> **Objetivo**
Transcriba literalmente el fragmento del pasaje sobre la infancia de Juan Bosco que va desde "Su nacimiento" hasta "lloraron largo rato.".

> **Pasaje del texto**
204 años le contemplan

Por Salesianos Cuba

Su nacimiento
Juan Bosco nació en los Becchi el 16 de agosto de 1815 en una familia de campesinos. Los Becchi son un puñado de casas a medio camino entre Capriglio y Castelnuovo d’Asti, en Italia.

El padre de Juan se llamaba Francisco Bosco y la madre Margarita Occhiena. Francisco se había casado con Margarita después de quedar viudo con un niño, el pequeño Antonio. La pareja tuvo dos hijos: José y Juan.

Huérfano de padre
Juanito tenía apenas dos años cuando su padre muere a causa de una pulmonía. Según él mismo este es el primer recuerdo de su vida: todos salían del cuarto donde Francisco acababa de fallecer y él no quería moverse. Entonces la mamá le dijo:
–    Ven conmigo, Juan –. Pero él contestó:
–    Si no viene papá, yo no vengo –. Y dijo Margarita:
–    Pobre hijo, ¡tú ya no tienes papá!
Y juntos lloraron largo rato.

Mamá Margarita se encontró cabeza de familia a los veintinueve años. Sola, tuvo que cuidar a la anciana madre de Francisco, a Antonio y a los pequeños José y Juan. Sin dar cabida al desaliento, se arremangó y comenzó a trabajar.

Tantas cosas que hacer
La vida en los Becchi era bastante dura: por la mañana había que ir a trabajar en el campo, cortar la hierba, arar el terreno, sembrar y recoger el trigo. La viña, además, exigía muchos cuidados, especialmente en el tiempo de la vendimia. ¡Pero no solo eso! Había que  pensar en la casa, en la cocina, el lavado de ropa, ir al pozo por agua y, además, cuidar de los animales y del establo. Así crecía Juanito, ayudando a su madre como podía. Cuando todavía no era fuerte para trabajar la tierra como hacía Antonio, con José llevaba los animales al potrero y, entre una y otra ida, jugaba en los  prados y atendía a las demás tareas.

Las veces que iba solo, llevaba en un bultico una suave tajada de pan de harina de trigo: su merienda. En los potreros lo esperaba un amigo suyo, el cual como merienda tenía una tajada de pan negro, pesado y duro, hecho con harina de maíz y centeno, ciertamente no muy bueno.
Un día Juan pasó al compañero su tajada de óptimo pan blanco, diciendo:
–     Toma, es tuya.
–    ¿Y tú? – replicó el niño.
–    Prefiero tu pan negro.

> **Datos disponibles**

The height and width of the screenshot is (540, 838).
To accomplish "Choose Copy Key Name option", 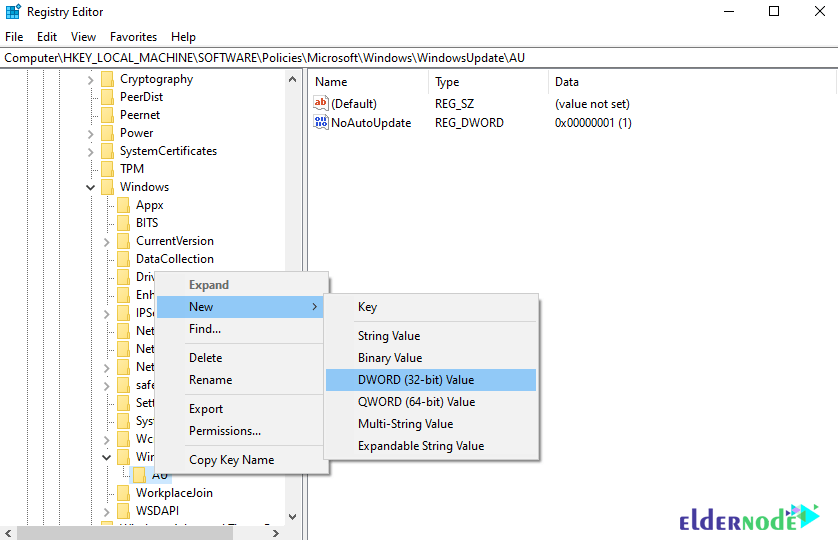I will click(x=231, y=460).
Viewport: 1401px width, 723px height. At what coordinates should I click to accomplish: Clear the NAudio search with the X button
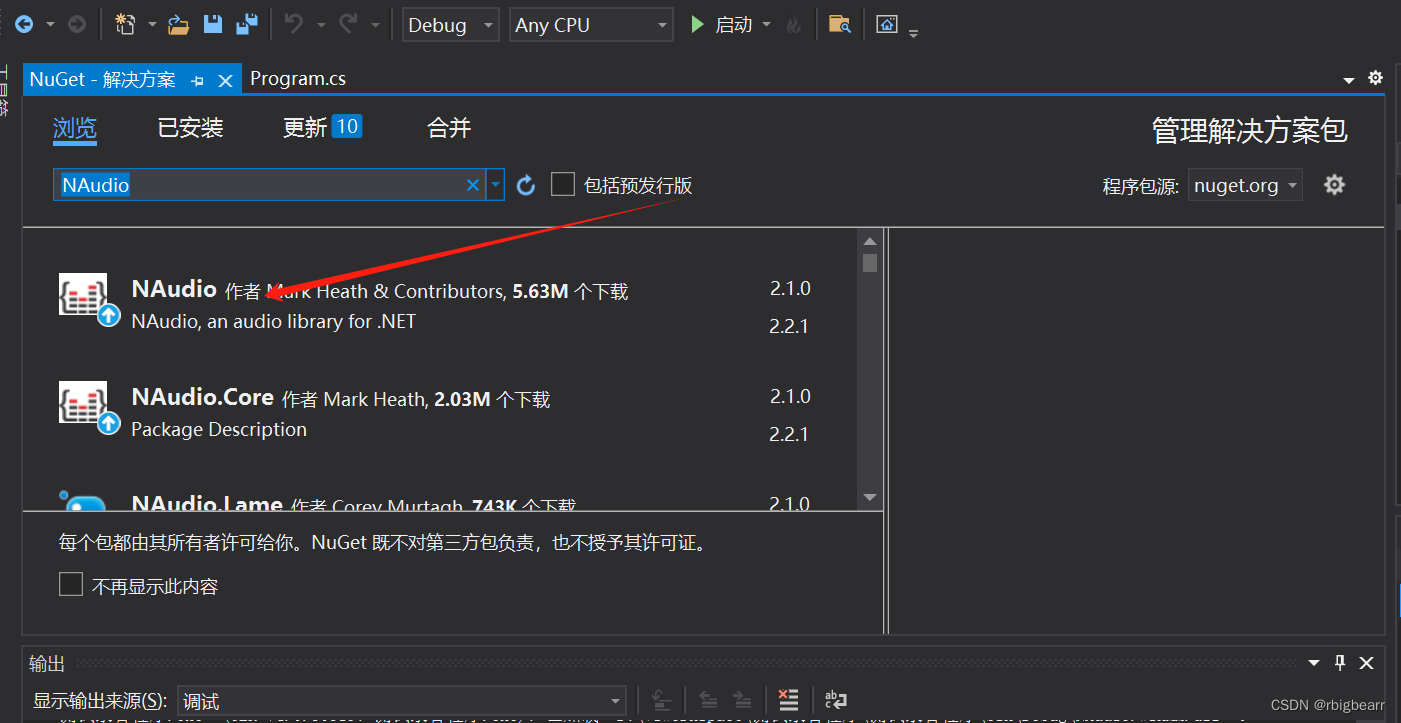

> **Respuesta**
Su nacimiento
Juan Bosco nació en los Becchi el 16 de agosto de 1815 en una familia de campesinos. Los Becchi son un puñado de casas a medio camino entre Capriglio y Castelnuovo d’Asti, en Italia.

El padre de Juan se llamaba Francisco Bosco y la madre Margarita Occhiena. Francisco se había casado con Margarita después de quedar viudo con un niño, el pequeño Antonio. La pareja tuvo dos hijos: José y Juan.

Huérfano de padre
Juanito tenía apenas dos años cuando su padre muere a causa de una pulmonía. Según él mismo este es el primer recuerdo de su vida: todos salían del cuarto donde Francisco acababa de fallecer y él no quería moverse. Entonces la mamá le dijo:
–    Ven conmigo, Juan –. Pero él contestó:
–    Si no viene papá, yo no vengo –. Y dijo Margarita:
–    Pobre hijo, ¡tú ya no tienes papá!
Y juntos lloraron largo rato.